Cyber 2012: Crossing the Threshold

The evolution of the cyber domain is as fascinating as it is concerning. It is a perfect example of the complexity we constuct in our modern world that provides significant asymmetries in favor of those who choose to attack the system. In 2012, we witnessed the continued evolution of collection and attack capabilities to unprecedented levels. I thought it would be worthwhile to review some highlights from the past year that in my mind only bolster the case for strengthening community resilience before high consequence events occur.

The most notable cyber event of 2012 in my opinion was not a particular cyber act but rather an admission. Through this particular New York Times article by David Sanger, US officials confirmed the existence of a long-standing offensive cyber operation designed to degrade Iran’s nuclear enrichment program. Operation Olympic Games was responsible for the design and development of Stuxnet, malware specifically designed to target computer systems within Iran’s enrichment facilities. Based on available reporting, it appears Stuxnet worked as designed after being delivered to the target network that was isolated from the Internet. The United States apparently went through great lengths to map the targeted network and then to design and test malware tailored to the particular control systems present on the network.

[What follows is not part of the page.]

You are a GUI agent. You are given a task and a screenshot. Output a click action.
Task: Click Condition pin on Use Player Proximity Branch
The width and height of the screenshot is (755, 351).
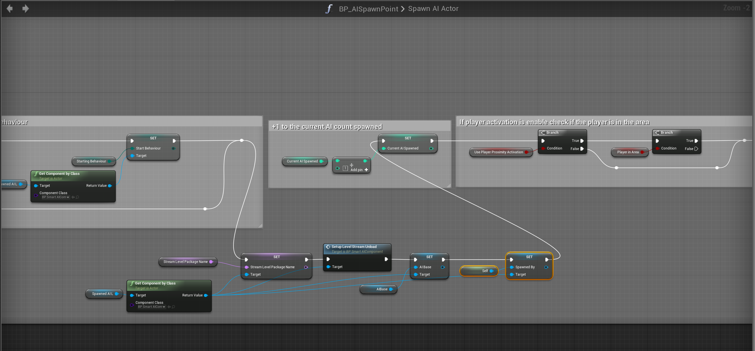click(x=543, y=148)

With his decision, Obama realized he was establishing precedent in a new era of warfare. One that in some respects bears resemblance to the nuclear era. Within the cyber domain, there are a number of entities exercising mature offensive capabilities. At the same time, no one is in a position to credibly defend their networks against advanced adversaries. The lack of credible defense leads us to discuss active defense: the use of offensive action to defend against an identified threat. This begins to sound like mutually assured destruction from years past. Unfortunately the situation is complicated further by the lack of ability to attribute cyber attacks to their perpetrators. We stand vulnerable to counterpunches by others and won’t necessarily know where they’ve ultimately come from.

For some time now, attacks against our infrastructure have been a concern but not one that has garnered as much attention as it deserves in my opinion. In 2012, the tenor of the messaging seemed to change. This may have simply been a reflection of the desire to get new cybersecurity legislation passed. Yet whatever the motivation, it was very interesting to see senior government officials at the 2012 Aspen Security Forum speaking openly about the nature of the threat. In his hour long interview at the event, NSA Director General Alexander made specific reference to nation-state and non-state actors actively attempting to attack our critical infrastructure in ways that, if successful, could bring down key services for “weeks or months.” To hear his specific statement, listen to the following video starting at 13:00.

Alexander emphasizes the obvious in his remarks. Offensive actions of the nature we are employing today, such as those taken against SCADA systems, will at some point be directed back at the US. Cyberweapons that the US releases into the wild will be studied by others. Those lessons learned can then be leveraged in new cyberweapons developed by adversaries. If public reports are correct, Iran took little time to respond with attacks such as the Saudi Aramco computer sabotage incident. More will undoubtedly follow.

Given this threat context, it was encouraging to see new signs in 2012 of a growing acceptance of the following reality: the Internet’s complexity is beyond comprehension, thereby establishing a persistent asymmetry that can only be dealt with by redesigning the fundamentals of the network. Clearly this is an activity that will take time but at least movement is underway at DARPA to reconsider foundational design principles.

In the meantime, we are left to manage downside risk in a system we will never fully understand. The construction of additional complexity continues with the march toward the Internet of Things. As an example, consider Matternet, a bold vision for leveraging advances in unmanned aerial vehicles to dramatically transform the world’s transportation network with autonomous delivery of small payloads. In areas of the world where transportation networks remain woefully inadequate, such a network could have dramatic impact. From a security perspective, it undoubtedly introduces new challenges and concerns. I look forward to seeing how these tradeoffs are managed, assuming they are given the recognition they deserve.